◆ **やること**: 下の資料のうち、「Privacy Policy (415, 1891)」を含む行から始めて「About Our Farm (327, 369)」を含む行で終わる範囲だけを書き出してください。その際、「Our Team」を「Our Staff」に差し替え、ほかは一切変えないこと。

◆ **対象の表示位置を示す行**:

○ ○ ○ ○

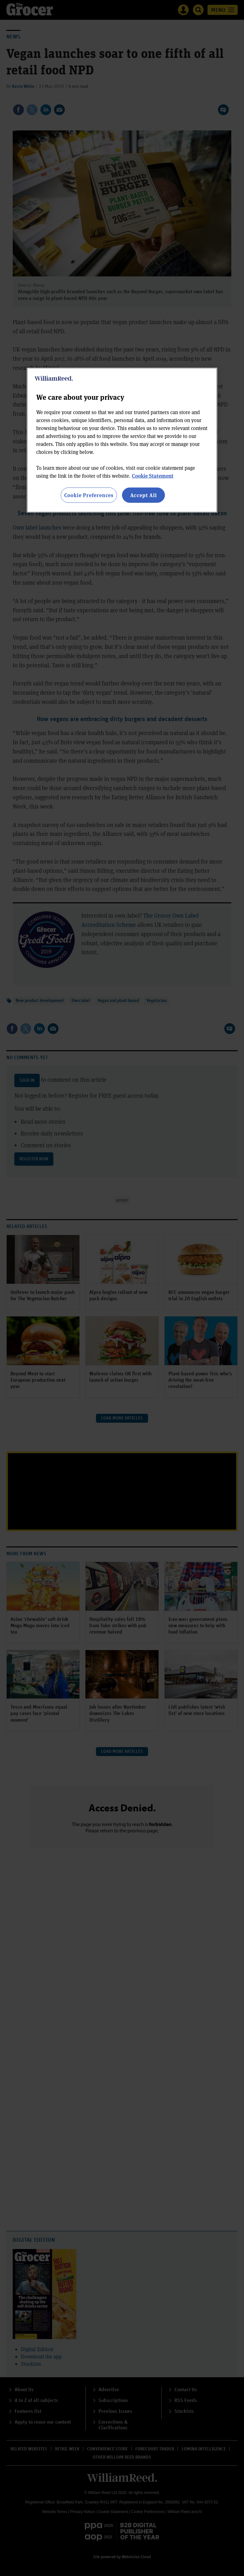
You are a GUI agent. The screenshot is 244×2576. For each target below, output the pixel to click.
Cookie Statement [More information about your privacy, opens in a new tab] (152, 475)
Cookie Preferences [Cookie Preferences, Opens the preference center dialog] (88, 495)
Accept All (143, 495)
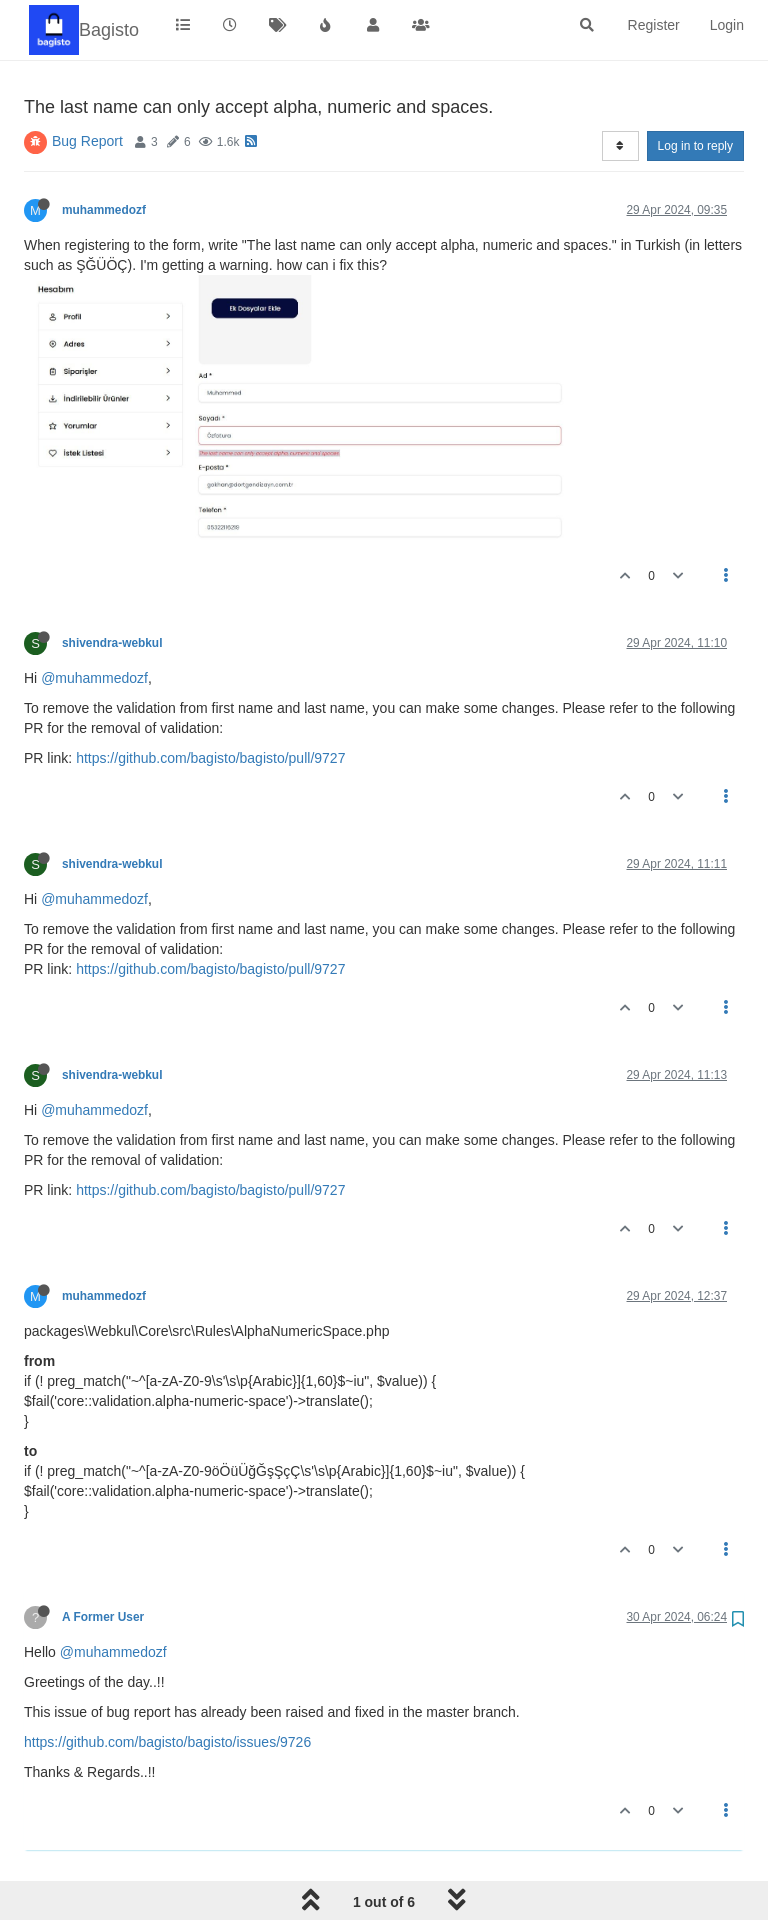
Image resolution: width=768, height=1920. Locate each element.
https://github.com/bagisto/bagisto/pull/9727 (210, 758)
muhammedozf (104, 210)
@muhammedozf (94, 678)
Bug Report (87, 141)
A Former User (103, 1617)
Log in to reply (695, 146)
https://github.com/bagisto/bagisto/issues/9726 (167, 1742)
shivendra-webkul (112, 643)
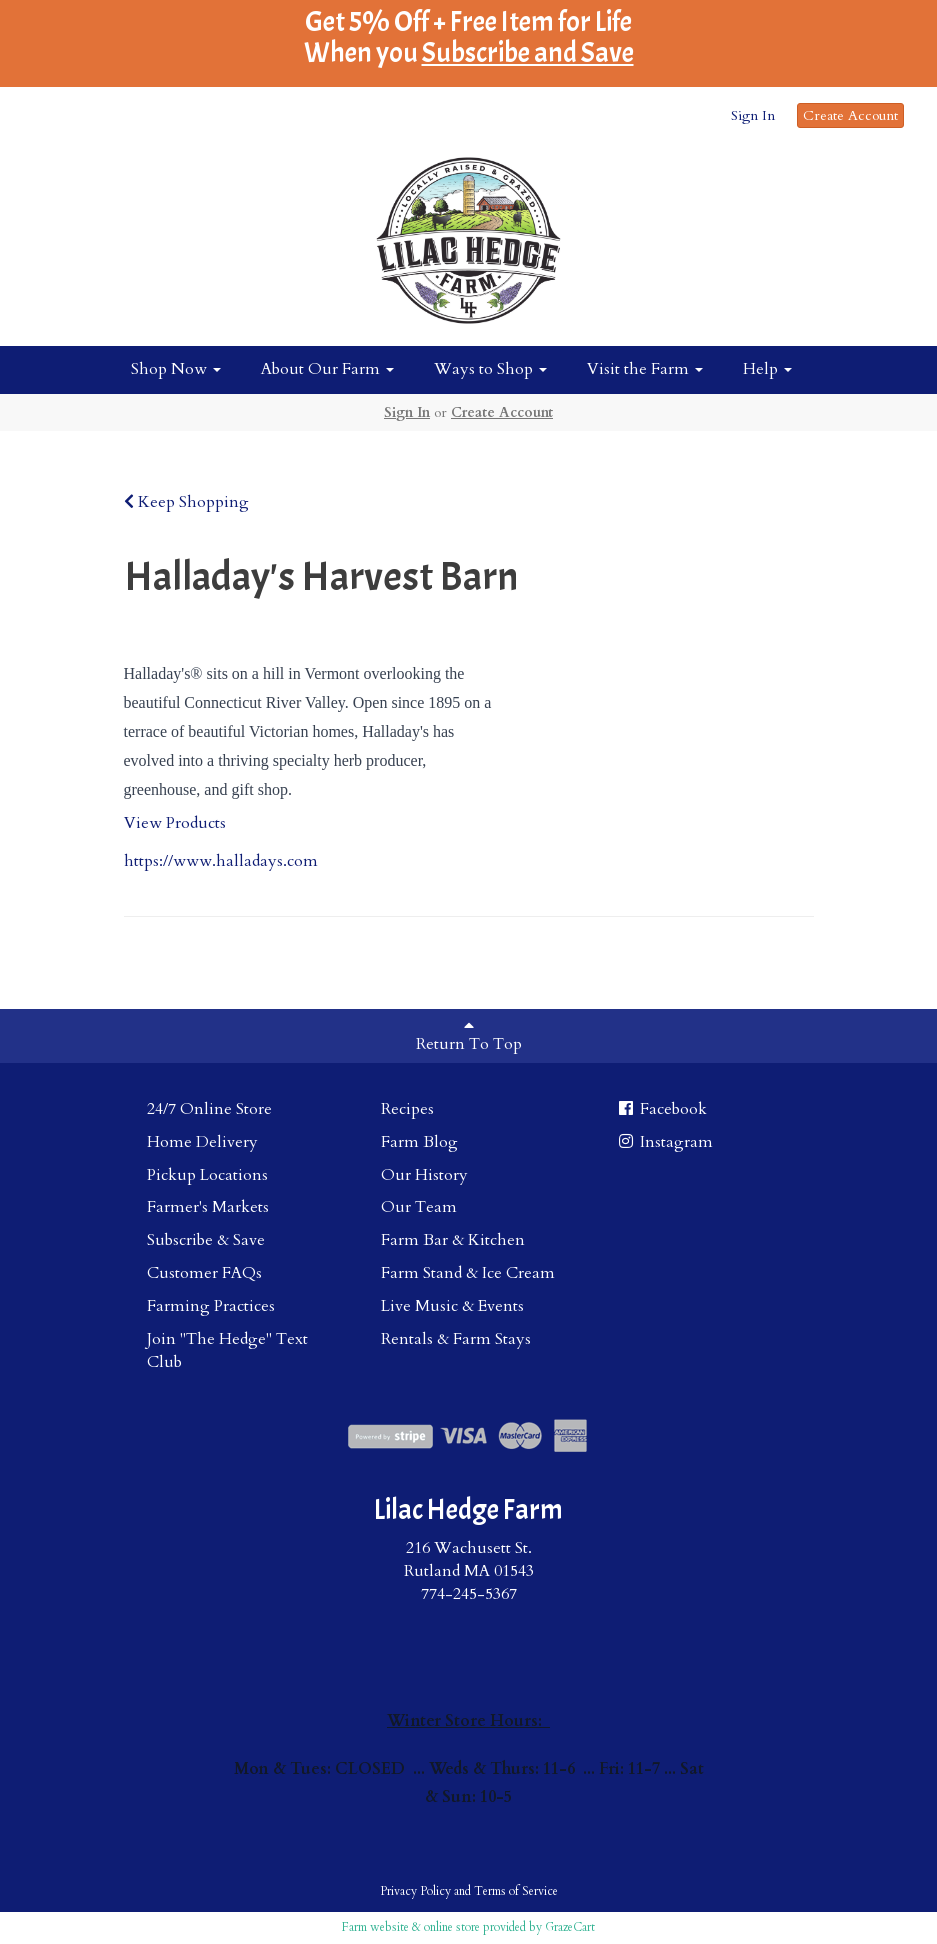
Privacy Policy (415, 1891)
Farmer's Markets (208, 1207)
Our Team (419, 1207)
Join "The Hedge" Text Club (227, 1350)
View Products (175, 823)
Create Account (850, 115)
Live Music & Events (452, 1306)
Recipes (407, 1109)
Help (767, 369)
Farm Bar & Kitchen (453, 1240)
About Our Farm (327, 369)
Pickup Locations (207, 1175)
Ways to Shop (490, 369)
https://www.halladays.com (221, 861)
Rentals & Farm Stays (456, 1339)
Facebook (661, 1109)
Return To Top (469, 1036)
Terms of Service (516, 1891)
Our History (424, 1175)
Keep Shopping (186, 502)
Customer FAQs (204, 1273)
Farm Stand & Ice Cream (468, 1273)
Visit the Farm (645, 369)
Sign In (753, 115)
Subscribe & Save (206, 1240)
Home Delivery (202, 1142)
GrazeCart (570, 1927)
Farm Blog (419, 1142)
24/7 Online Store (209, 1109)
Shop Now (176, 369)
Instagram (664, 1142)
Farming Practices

○ ○ ○ ○

◆ **解答**:
Privacy Policy (415, 1891)
Farmer's Markets (208, 1207)
Our Staff (419, 1207)
Join "The Hedge" Text Club (227, 1350)
View Products (175, 823)
Create Account (850, 115)
Live Music & Events (452, 1306)
Recipes (407, 1109)
Help (767, 369)
Farm Bar & Kitchen (453, 1240)
About Our Farm (327, 369)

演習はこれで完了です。